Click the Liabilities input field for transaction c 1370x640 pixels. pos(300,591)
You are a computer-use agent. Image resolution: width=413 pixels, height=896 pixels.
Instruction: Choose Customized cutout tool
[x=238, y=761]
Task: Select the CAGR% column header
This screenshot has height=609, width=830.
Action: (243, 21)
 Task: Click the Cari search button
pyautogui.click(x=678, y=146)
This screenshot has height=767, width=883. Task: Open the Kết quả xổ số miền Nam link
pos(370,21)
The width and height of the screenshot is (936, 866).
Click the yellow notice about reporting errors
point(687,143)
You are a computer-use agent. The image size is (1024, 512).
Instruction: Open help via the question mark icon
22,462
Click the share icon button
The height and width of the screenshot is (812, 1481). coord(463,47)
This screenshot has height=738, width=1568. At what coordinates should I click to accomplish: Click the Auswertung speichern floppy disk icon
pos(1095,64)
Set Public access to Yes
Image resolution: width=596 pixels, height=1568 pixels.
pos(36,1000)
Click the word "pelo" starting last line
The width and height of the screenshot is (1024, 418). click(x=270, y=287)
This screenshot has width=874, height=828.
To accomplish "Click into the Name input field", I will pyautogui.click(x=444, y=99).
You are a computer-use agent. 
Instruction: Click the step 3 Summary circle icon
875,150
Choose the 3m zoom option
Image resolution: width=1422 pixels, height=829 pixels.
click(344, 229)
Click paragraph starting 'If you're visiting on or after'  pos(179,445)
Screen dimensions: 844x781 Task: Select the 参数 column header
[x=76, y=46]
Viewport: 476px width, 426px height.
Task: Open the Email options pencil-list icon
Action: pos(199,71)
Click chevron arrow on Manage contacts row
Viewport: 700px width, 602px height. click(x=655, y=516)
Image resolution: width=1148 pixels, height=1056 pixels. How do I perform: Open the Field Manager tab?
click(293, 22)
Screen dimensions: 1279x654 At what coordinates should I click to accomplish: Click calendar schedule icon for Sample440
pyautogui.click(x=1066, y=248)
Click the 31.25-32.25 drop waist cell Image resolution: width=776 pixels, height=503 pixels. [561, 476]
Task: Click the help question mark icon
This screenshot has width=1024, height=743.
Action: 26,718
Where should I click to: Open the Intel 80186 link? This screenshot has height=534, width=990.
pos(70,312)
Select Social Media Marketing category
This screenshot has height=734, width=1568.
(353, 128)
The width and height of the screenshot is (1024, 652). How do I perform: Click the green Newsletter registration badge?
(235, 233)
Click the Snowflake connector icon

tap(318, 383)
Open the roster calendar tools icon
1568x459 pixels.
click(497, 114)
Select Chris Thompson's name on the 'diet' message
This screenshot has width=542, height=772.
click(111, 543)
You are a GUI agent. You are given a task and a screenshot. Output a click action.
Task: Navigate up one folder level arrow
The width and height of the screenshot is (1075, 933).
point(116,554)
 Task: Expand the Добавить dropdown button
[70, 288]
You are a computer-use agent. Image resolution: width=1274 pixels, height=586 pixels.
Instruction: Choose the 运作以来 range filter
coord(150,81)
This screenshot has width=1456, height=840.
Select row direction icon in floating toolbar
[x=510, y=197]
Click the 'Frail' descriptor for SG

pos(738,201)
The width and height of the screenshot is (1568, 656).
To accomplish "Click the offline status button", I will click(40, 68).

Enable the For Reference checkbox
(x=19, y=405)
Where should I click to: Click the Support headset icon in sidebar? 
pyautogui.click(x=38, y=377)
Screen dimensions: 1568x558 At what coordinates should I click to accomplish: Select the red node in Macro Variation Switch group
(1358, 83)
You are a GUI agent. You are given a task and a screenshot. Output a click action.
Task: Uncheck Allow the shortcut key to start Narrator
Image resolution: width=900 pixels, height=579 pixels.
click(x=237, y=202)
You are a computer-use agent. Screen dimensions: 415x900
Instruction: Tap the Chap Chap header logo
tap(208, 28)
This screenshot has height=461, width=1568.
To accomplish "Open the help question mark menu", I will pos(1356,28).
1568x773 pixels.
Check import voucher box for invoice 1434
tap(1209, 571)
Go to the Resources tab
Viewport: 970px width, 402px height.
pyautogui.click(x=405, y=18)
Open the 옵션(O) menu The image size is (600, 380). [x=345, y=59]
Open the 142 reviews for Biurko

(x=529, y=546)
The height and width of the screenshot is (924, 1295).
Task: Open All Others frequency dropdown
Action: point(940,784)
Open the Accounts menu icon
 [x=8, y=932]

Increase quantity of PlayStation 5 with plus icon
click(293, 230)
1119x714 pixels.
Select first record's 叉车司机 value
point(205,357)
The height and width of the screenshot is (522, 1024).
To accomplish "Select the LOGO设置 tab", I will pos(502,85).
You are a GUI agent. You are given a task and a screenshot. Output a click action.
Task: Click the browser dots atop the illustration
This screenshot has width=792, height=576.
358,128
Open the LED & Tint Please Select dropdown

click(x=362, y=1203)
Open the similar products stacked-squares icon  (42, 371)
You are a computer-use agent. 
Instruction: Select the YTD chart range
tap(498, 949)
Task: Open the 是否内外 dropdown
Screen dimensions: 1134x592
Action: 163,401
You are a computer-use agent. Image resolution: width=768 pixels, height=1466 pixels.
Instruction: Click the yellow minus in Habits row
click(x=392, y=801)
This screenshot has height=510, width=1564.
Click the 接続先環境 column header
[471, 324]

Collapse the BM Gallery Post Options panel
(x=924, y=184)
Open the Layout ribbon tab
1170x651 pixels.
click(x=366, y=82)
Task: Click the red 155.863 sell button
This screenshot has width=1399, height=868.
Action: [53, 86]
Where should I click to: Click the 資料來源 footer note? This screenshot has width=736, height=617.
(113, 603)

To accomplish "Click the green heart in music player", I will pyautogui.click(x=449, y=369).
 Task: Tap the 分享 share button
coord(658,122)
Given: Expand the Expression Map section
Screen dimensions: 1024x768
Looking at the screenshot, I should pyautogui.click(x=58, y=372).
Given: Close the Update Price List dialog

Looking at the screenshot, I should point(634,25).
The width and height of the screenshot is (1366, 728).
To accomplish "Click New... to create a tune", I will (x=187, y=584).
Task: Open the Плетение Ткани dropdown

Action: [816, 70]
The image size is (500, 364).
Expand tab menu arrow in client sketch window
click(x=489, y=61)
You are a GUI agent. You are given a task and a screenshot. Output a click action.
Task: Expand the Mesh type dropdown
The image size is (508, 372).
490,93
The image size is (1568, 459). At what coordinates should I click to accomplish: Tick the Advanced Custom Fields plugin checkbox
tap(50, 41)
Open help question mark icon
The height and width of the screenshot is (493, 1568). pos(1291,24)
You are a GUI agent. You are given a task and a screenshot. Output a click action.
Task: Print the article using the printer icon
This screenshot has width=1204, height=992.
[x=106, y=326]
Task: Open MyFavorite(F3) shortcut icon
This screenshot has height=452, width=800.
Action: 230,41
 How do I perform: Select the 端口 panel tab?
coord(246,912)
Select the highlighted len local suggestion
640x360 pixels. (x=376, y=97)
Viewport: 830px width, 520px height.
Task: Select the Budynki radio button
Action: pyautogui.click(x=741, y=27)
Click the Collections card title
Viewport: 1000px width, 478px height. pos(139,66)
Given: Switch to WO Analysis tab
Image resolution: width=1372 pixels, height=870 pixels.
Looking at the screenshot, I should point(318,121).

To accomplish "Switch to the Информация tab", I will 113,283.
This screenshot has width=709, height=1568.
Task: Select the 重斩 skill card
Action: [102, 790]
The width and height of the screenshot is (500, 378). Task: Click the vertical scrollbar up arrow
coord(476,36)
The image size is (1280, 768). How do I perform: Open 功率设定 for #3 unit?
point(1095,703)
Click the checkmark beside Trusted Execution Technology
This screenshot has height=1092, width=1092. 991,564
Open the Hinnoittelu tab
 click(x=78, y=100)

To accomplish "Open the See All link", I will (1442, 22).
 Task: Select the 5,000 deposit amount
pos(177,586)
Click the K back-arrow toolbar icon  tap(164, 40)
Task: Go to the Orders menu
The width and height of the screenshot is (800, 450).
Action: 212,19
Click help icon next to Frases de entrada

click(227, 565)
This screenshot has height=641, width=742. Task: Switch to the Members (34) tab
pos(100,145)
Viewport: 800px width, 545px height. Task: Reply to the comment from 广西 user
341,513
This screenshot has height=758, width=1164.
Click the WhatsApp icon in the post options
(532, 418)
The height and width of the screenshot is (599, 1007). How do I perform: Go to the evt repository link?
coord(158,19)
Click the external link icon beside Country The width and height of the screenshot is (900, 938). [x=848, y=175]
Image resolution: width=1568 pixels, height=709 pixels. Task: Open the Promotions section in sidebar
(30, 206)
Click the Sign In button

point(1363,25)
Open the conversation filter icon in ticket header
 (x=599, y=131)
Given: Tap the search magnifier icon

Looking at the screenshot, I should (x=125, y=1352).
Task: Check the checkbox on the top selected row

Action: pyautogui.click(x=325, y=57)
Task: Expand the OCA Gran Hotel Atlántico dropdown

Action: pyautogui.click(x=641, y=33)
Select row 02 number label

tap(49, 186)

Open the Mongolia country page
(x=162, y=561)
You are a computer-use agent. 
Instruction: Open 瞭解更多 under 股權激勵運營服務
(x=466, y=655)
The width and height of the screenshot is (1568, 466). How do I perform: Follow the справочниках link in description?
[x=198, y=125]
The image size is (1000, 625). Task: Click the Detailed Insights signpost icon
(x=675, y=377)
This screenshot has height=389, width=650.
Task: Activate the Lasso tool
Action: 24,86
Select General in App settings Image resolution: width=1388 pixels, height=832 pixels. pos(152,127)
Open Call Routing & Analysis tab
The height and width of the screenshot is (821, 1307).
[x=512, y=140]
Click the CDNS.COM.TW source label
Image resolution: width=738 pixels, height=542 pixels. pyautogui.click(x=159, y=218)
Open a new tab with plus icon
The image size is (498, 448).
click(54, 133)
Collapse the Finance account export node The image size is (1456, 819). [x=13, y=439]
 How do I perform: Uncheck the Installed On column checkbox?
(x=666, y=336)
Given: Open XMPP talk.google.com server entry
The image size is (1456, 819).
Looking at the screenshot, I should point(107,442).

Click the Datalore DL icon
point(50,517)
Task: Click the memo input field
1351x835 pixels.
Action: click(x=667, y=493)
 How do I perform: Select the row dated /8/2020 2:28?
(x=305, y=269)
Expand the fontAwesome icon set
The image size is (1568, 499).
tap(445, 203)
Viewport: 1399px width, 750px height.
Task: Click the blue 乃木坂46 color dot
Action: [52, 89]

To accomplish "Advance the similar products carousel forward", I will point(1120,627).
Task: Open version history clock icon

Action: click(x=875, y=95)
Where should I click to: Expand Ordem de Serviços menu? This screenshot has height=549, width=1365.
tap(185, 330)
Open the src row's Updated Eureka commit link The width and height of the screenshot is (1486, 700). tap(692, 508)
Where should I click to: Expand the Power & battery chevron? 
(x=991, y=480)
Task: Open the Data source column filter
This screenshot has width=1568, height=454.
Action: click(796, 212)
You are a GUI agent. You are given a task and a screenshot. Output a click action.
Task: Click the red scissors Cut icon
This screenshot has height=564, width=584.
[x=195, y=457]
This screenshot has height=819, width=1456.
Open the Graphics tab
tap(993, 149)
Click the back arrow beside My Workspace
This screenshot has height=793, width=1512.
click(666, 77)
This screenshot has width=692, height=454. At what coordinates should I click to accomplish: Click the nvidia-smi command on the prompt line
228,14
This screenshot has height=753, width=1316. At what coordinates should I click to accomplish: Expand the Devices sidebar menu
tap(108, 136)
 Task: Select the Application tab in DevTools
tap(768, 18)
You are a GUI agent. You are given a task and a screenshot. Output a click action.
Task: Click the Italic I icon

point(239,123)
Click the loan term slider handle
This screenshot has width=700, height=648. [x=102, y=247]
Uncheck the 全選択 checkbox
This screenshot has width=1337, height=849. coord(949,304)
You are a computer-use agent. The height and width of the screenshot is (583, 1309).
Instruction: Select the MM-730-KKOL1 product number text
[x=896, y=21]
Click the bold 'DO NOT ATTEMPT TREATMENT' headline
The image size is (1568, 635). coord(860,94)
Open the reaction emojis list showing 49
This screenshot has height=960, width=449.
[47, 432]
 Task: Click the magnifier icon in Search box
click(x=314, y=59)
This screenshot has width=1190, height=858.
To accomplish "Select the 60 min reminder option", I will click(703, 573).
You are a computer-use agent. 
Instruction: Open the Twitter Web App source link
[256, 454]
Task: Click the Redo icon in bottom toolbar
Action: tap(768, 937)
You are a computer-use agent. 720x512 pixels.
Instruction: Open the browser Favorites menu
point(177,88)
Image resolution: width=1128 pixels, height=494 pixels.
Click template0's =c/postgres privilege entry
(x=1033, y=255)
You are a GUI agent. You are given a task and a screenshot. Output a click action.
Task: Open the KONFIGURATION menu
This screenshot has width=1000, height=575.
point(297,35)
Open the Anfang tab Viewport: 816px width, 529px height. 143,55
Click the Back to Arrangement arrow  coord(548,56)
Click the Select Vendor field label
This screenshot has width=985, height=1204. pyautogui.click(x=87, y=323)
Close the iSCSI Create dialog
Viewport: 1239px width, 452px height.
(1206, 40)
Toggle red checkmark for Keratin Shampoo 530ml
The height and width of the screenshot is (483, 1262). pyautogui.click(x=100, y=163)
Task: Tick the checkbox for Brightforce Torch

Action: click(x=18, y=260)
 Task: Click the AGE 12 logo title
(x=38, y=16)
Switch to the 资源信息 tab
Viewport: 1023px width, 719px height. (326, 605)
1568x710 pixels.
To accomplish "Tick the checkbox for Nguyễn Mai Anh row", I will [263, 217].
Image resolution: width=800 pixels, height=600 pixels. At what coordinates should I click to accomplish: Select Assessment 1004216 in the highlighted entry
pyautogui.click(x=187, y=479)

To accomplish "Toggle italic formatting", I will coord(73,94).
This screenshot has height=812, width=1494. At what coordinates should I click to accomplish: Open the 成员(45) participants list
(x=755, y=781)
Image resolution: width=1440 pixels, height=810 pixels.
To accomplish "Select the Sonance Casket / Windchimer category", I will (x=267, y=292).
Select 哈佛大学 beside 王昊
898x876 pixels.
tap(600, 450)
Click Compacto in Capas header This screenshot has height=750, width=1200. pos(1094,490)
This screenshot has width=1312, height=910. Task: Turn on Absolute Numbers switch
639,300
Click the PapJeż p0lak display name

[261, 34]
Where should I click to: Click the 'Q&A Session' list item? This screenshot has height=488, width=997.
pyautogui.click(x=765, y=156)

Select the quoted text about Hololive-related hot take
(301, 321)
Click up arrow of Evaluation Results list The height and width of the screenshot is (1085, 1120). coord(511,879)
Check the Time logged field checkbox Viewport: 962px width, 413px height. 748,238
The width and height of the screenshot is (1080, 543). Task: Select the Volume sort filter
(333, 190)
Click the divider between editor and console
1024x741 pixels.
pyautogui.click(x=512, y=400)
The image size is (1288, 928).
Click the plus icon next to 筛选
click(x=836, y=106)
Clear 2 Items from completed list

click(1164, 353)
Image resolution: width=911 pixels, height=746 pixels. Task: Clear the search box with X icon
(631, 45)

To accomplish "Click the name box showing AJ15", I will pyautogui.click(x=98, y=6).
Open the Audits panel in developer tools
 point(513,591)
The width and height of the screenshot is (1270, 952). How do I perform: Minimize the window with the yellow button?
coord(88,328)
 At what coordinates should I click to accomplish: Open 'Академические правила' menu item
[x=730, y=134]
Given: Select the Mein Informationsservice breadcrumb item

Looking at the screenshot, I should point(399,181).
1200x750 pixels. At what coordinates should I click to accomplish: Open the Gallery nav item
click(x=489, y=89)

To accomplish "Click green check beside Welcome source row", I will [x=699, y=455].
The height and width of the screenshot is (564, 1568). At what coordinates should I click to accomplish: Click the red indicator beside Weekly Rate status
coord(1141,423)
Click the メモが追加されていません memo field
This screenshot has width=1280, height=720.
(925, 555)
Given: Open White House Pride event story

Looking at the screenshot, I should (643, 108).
——
What do the lines above say from the one containing "The image size is (1280, 768)." down to the one containing "Click the external"? Return them exactly, both end lines included, and only them.

The image size is (1280, 768). How do I perform: Open 功率设定 for #3 unit?
point(1095,703)
Click the checkmark beside Trusted Execution Technology
This screenshot has height=1092, width=1092. 991,564
Open the Hinnoittelu tab
 click(x=78, y=100)

To accomplish "Open the See All link", I will (1442, 22).
 Task: Select the 5,000 deposit amount
pos(177,586)
Click the K back-arrow toolbar icon  tap(164, 40)
Task: Go to the Orders menu
The width and height of the screenshot is (800, 450).
Action: 212,19
Click help icon next to Frases de entrada

click(227, 565)
This screenshot has height=641, width=742. Task: Switch to the Members (34) tab
pos(100,145)
Viewport: 800px width, 545px height. Task: Reply to the comment from 广西 user
341,513
This screenshot has height=758, width=1164.
Click the WhatsApp icon in the post options
(532, 418)
The height and width of the screenshot is (599, 1007). How do I perform: Go to the evt repository link?
coord(158,19)
Click the external link icon beside Country The width and height of the screenshot is (900, 938). [x=848, y=175]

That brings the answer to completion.